What are the Requirements for a Phlebotomy Certification?
A phlebotomist is a professional specifically trained in the skill of drawing blood through venipuncture and preparing and storing samples in a safe and clean environment. It is one of the fastest growing jobs and promises quick ascension with a little further education for ambitious individuals. However, in order to begin your career as a phlebotomist, there are certain requirements you need to fulfill to secure a phlebotomy certification.
You would need at least a high school diploma or an equivalent such as a GED to be able to enroll in a training program for Phlebotomy. Taking courses in physiology, biology, math and the sciences will also help. The school or hospital you apply at might also run a background check on you and would require you to have current immunization.
You can then enroll in a Phlebotomy program, which needs to last for at least 6 – 10 weeks. This will earn you a certificate, which is the minimum requirement to begin your career. However, you can also opt for an Associate’s Degree or a Bachelor’s Degree, which provides more fine tuned skills and knowledge and will earn you better and higher paying jobs, maybe even at supervisory levels. However, all these programs need to be accredited by the National Accrediting Agency for Clinical Laboratory Sciences (NAACLS).
Classes and Courses
Your courses and classes in a basic Phlebotomy program consists of anatomy and physiology, which teach you the skills of extracting blood, and prepare you for potential complications. You will also learn to operate, adjust, put together, and maintain lab equipment. In addition to this you will be introduced to relevant medical chemistry, pathologies, anatomy, medical terminologies, healthcare law and even psychology and interpersonal communication to better deal with anxious patients.

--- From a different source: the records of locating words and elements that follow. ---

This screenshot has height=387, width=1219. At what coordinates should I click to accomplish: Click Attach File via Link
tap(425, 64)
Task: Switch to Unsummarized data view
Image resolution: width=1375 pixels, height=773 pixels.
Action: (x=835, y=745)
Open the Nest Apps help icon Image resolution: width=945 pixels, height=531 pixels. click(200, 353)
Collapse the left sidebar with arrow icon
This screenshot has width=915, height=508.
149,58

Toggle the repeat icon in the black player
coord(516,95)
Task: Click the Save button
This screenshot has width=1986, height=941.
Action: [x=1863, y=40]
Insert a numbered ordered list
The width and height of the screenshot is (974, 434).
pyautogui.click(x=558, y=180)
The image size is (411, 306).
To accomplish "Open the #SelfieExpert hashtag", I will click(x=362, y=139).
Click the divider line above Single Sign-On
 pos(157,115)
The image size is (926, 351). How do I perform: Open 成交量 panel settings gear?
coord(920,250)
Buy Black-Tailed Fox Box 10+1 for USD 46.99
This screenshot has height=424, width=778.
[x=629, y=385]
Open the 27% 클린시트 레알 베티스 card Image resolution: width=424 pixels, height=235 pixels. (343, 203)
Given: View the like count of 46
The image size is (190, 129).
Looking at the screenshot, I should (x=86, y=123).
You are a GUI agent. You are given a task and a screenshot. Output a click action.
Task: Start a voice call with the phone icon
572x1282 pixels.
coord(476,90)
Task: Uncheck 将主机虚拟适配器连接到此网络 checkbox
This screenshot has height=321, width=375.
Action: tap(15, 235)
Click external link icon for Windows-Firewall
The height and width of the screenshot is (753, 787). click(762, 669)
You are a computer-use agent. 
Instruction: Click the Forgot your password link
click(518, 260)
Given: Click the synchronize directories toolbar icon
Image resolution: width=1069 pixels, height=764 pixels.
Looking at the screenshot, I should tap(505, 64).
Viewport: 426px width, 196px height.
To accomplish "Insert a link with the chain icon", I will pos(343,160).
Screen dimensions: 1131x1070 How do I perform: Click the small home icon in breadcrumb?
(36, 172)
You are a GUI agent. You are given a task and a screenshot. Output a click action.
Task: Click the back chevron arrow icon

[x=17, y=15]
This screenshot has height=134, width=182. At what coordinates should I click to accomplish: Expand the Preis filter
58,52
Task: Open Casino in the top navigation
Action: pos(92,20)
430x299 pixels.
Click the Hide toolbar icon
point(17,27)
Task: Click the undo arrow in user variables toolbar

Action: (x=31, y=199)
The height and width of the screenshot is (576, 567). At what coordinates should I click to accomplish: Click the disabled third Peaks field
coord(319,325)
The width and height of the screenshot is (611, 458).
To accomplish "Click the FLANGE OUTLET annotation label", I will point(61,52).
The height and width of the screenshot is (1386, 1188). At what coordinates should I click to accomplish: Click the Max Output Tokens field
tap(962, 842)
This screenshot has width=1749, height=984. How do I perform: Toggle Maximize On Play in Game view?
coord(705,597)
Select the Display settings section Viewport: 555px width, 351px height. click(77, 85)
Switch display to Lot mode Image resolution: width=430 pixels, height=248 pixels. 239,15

Practical training and experience is a huge part of the training, and is carried out at special training sites under professional supervision. For this reason you do not need job experience when you apply for a phlebotomist position.
There is no exam that needs to be taken for certification, but instead each state has its own requirements for certification. On average you will need to have about 42 hours of classroom training and 120 hours of clinical experience. Some states even specify the number of venipunctures and other phlebotomy procedures that need to be completed in order to be certified.